Having been employed there for nearly four months from 1st April, through to late July, allowed me to observe how it worked.
Let’s consider a supermarket in terms of a machine.
In a supermarket, the input stage is the delivery of physical products by a delivery truck.
Once the goods, such as baked beans are delivered, then we move on to the ‘process’ stage.
The ‘process’ stage in a conventional supermarket, begins with the goods being taken off the delivery truck on wheeled metal trolleys.
The trolleys are bought into the back of the store, wrapped around with cellophane plastic.
The goods contained on each trolley, are not placed on each delivery trolley, in any logical order.
For example, a typical trolley could include beer, next to breakfast cereal, and toilet rolls.
This seemingly random loading of the delivery trolleys has two problems:
The first problem is that the delivery trolleys are large and heavy, therefore the products need to be unloaded into smaller trolleys so that the products can be taken into the ‘shop floor’.

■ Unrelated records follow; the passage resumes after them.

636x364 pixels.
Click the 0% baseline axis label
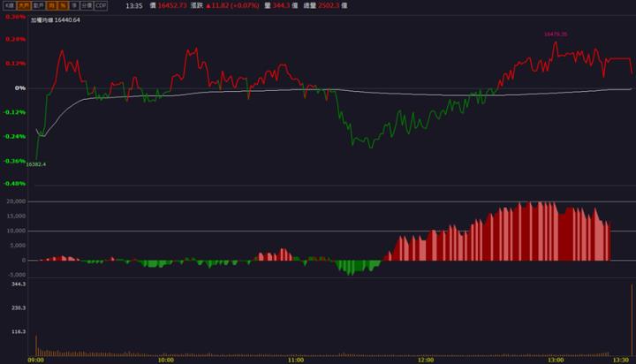pos(20,87)
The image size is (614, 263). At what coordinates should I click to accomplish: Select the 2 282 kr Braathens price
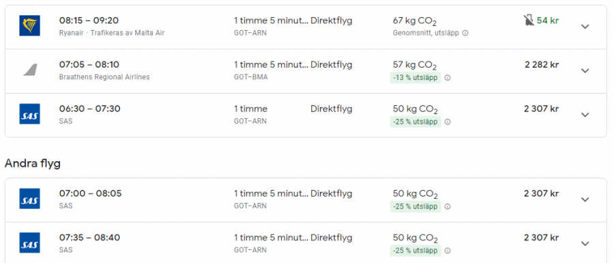tap(542, 65)
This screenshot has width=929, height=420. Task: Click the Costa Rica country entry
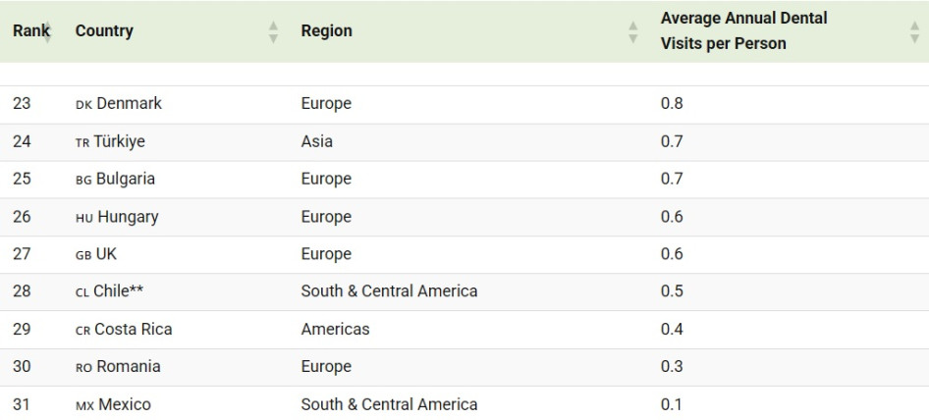(x=134, y=329)
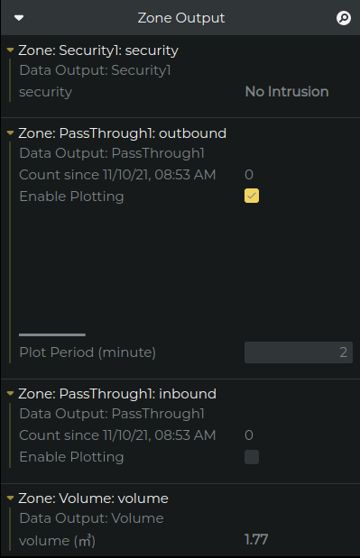Collapse the Zone Output panel dropdown arrow
This screenshot has height=558, width=360.
(x=19, y=18)
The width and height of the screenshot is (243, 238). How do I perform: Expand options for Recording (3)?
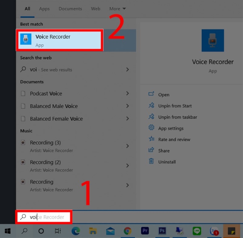pos(127,146)
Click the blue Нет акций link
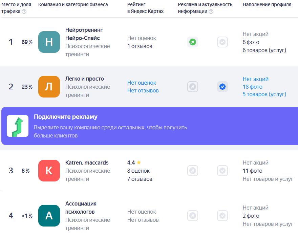Image resolution: width=298 pixels, height=237 pixels. [255, 79]
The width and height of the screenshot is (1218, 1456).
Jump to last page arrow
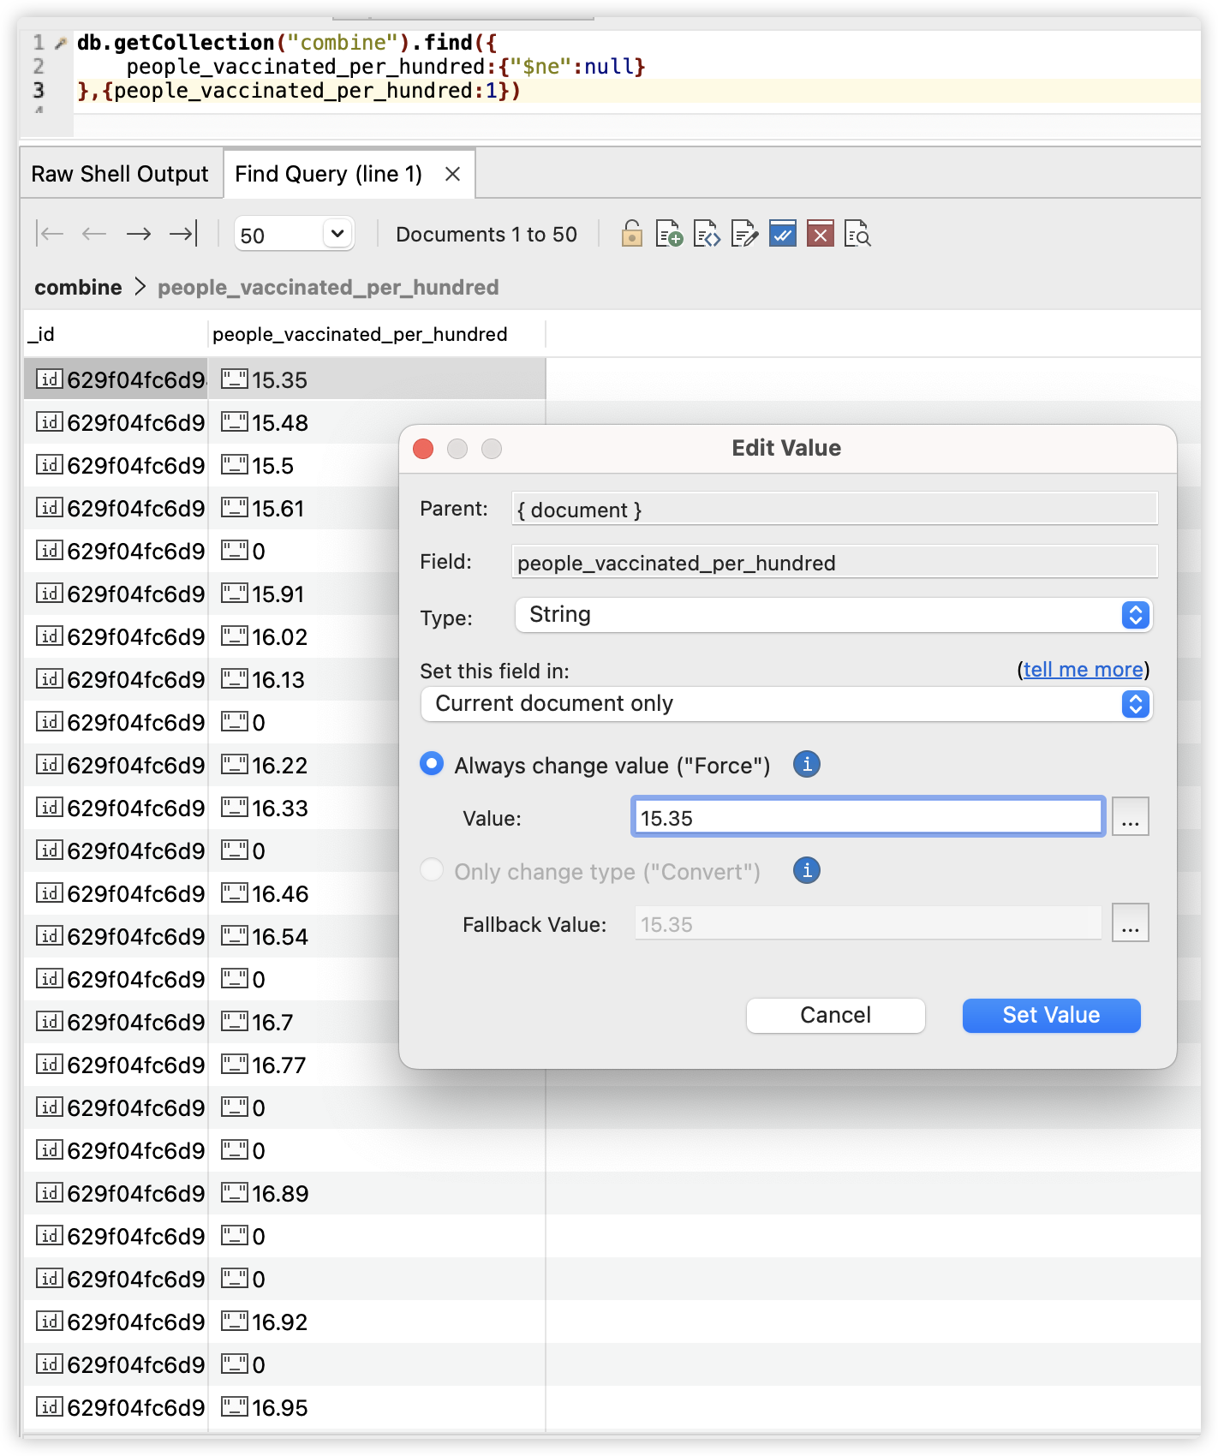[x=183, y=234]
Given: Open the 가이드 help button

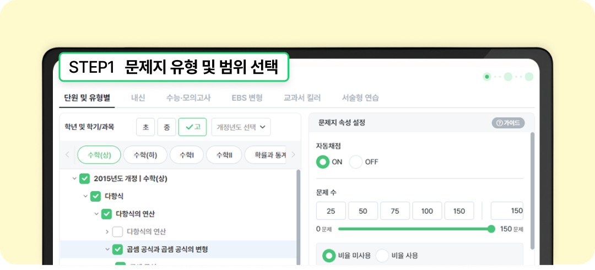Looking at the screenshot, I should pos(508,123).
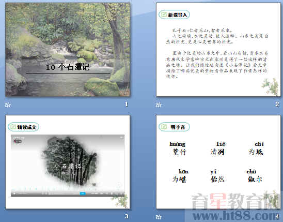The image size is (283, 222).
Task: Click the 10 小石潭记 title text
Action: [68, 67]
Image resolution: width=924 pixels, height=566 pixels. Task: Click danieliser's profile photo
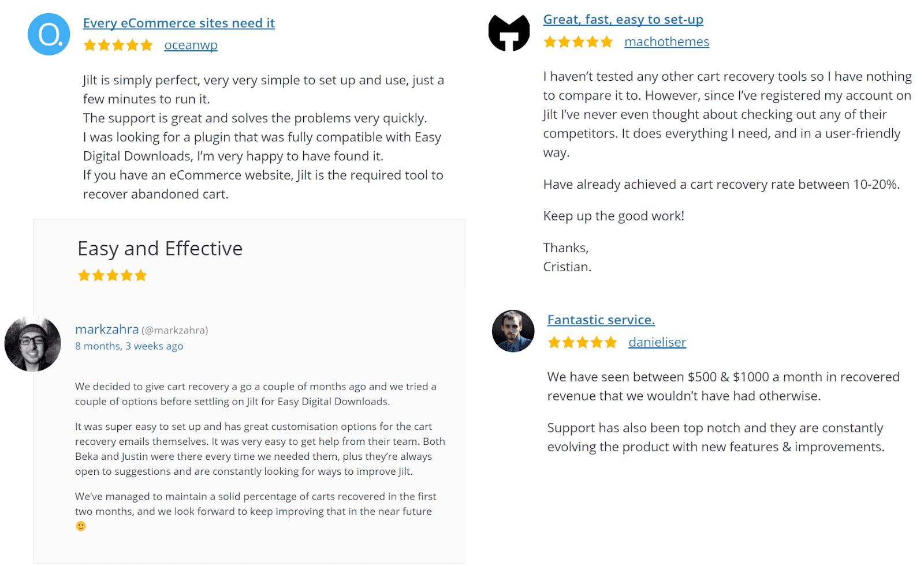coord(513,331)
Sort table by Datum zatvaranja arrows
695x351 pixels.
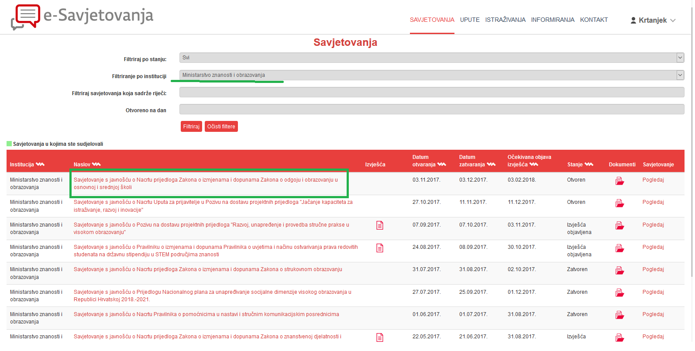[491, 165]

The supermarket team leaders manually make up smaller trolleys, from the larger delivery trolleys, for staff to stock the shelves with.
This ‘making up’ smaller trolleys of goods, from the larger delivery trolleys, is inefficient in terms of staff time, and ultimately, therefore, money (wages).
Secondly, the time delay involved between unloading from the delivery truck, and getting the products onto the shop shelves, has potential food safety issues.
Some of the products that arrive on the delivery trolleys are refrigerated goods.
Whilst it should be stated, that the refrigerated goods are all on the same delivery trolley, there can be a delay in getting the goods into the store’s refrigerated cabinets.